> [TASK TO COMPLETE]: Please copy the listing from the line with "Click the Closet" up to and including the line with "Choose the Family", requests included, and scale every x and y click coordinate by 2.1, rounding to whole numbers with halves going up.

> [EXERCISE MATERIALS]:

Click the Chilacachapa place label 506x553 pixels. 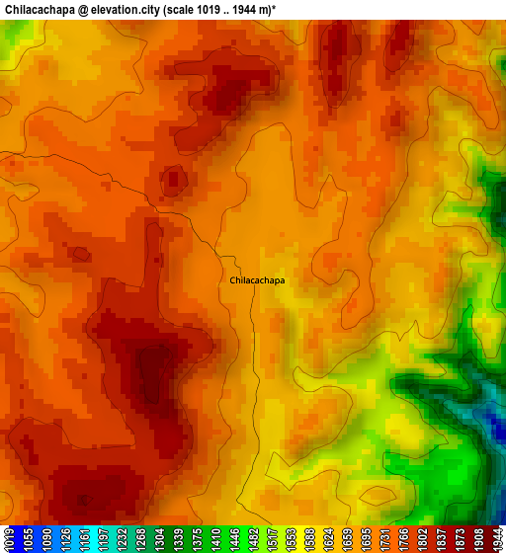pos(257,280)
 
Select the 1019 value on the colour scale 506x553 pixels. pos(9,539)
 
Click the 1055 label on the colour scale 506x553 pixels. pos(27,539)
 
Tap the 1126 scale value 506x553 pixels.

---

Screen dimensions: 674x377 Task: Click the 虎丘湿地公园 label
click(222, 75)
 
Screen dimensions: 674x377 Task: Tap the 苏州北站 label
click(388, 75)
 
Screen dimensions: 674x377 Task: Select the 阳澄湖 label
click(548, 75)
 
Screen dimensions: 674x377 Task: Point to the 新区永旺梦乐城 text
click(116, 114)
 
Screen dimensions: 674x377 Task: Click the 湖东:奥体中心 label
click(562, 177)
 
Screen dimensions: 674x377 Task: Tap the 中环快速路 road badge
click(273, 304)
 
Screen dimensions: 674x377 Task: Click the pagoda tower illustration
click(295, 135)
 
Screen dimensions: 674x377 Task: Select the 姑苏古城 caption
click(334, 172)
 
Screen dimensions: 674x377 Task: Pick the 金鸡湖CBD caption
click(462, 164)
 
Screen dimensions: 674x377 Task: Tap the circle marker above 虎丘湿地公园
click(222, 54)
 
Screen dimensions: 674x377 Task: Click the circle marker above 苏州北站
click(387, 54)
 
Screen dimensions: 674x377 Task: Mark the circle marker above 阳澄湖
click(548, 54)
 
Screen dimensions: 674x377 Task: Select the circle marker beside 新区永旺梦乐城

...

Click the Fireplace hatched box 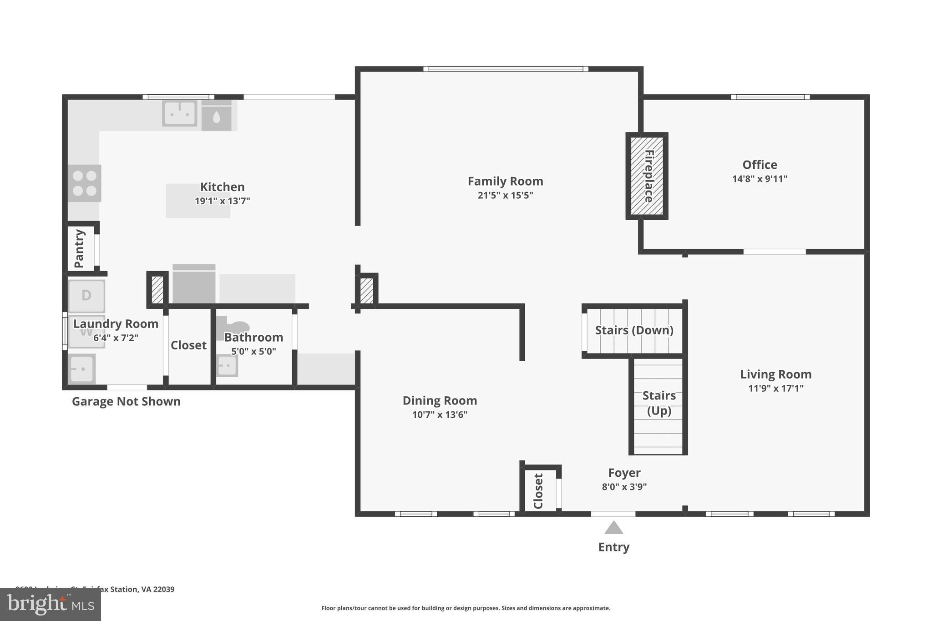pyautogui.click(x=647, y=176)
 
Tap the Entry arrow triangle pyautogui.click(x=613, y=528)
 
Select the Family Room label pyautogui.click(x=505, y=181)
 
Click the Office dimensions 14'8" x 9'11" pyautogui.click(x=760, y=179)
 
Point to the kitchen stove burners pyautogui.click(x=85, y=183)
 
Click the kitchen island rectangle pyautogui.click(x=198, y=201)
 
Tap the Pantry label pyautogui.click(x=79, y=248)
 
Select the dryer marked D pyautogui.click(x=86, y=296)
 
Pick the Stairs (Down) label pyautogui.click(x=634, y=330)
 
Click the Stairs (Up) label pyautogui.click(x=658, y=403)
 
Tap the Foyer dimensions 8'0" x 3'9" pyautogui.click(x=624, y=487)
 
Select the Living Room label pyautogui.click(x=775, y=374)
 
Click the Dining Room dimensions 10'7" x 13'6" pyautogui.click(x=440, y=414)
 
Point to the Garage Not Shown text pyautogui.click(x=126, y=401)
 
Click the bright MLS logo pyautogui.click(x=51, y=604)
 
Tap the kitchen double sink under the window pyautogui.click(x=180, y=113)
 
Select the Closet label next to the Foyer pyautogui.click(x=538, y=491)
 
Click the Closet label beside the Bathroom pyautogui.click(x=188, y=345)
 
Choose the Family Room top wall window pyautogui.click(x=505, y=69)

> [COMPLETED EXERCISE]:
Click the Closet label beside the Bathroom pyautogui.click(x=395, y=725)
 
Choose the Family Room top wall window pyautogui.click(x=1061, y=145)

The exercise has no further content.